Une tribune signée par quelque 180 personnalités (ministres, eurodéputés, ONG, think tanks, dirigeants d'entreprises…) publiée dans plusieurs journaux européens, dont Le Monde, prône une "alliance européenne pour une relance verte". "La transformation vers une économie neutre en carbone, des systèmes agricoles plus durables et la protection de la biodiversité ont le potentiel pour créer rapidement des emplois, de la prospérité et améliorer la qualité de vie des citoyens", écrivent les signataires, à l'initiative de l'eurodéputé Pascal Canfin.
Les dirigeants des 27 pays de l'UE ont entériné le principe d'un plan de relance et confié à la Commission européenne le soin d'en élaborer le contenu et l'envergure. Même les plus fervents tenants de l'orthodoxie budgétaire et de la maîtrise des déficits publics estiment aujourd'hui qu'une politique de relance est indispensable, et qu'il serait suicidaire de promouvoir une austérité synonyme de réductions de dépenses publiques ou d'augmentations d'impôts.
La "monnaie hélicoptère" pour le "monde d'après" ?

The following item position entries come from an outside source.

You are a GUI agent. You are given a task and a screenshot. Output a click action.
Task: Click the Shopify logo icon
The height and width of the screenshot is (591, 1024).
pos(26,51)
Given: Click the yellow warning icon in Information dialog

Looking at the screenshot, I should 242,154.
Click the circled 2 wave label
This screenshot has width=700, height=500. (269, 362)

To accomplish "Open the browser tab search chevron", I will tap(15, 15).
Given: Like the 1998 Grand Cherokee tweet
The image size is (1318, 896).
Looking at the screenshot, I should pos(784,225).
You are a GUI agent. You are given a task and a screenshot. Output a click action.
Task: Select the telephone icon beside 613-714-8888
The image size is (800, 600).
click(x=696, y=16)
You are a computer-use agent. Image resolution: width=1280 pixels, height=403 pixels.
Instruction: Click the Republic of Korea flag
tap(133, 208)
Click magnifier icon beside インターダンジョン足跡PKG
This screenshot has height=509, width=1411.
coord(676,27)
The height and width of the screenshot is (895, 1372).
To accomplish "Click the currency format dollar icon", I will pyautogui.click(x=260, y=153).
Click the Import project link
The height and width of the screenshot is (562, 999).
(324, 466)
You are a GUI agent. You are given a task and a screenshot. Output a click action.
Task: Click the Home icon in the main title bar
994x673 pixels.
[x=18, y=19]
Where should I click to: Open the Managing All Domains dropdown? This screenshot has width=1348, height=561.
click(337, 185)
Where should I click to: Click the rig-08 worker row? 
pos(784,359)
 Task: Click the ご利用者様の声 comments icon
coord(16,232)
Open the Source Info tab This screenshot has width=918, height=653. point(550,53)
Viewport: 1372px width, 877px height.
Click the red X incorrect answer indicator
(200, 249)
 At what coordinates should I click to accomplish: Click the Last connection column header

Mais la question du financement de ces plans de relance massifs, européens ou nationaux, qui viendront à leur tour alourdir les déficits et la dette, continue à diviser les Etats. Combien faut-il mettre sur la table ? Alors que les pays du sud de l'Europe (Italie et Espagne en tête, soutenues par la France) plaident pour une solidarité accrue via l'émission d'obligations communes (les coronabonds), voire une mutualisation des dettes, les pays du nord (Allemagne et Pays-Bas) y restent farouchement opposés.
Certains économistes proposent de faire tomber de nouvelles barrières encore : la possibilité pour les Etats d'émettre des titres de dette perpétuelle, dont le capital n'aurait jamais à être remboursé. Ou encore des annulations pures et simples de dettes détenues par la Banque centrale, comme le suggèrent Laurence Scialom et Baptiste Bridonneau dans une note pour Terra Nova. "Dans la situation actuelle, la dette n'est pas le bon mode de financement", estime pour sa part Jézabel Couppey-Soubeyran, maître de conférences à l'université Paris 1 Panthéon-Sorbonne.
Dans un article publié par l'Institut Veblen, cette spécialiste de l'économie monétaire plaide pour une distribution de "monnaie hélicoptère". Le principe : plutôt que de financer l'économie de manière indirecte en rachetant des actifs sur les marchés financiers, la Banque centrale européenne pourrait distribuer de l'argent directement aux acteurs économiques, sans remboursement attendu ni contrepartie. Aux Etats pour financer les mesures d'urgence, aux entreprises pour soutenir l'offre et aux particuliers pour soutenir la demande.
"La monnaie hélicoptère permet de s'affranchir des canaux de transmission habituels que sont les banques et les marchés financiers", rendant la politique monétaire à la fois "plus efficace" et "moins inégalitaire", estime Jézabel Couppey-Soubeyran. Si elles sont loin de susciter une approbation générale, ces propositions sont de plus en plus commentées parmi les économistes. "Il y a deux ou trois ans, elles étaient encore marginales. Aujourd'hui, elles sont davantage au centre des débats", observe Alexandre Delaigue. Les idées pour inventer le "monde d'après" ne manquent pas.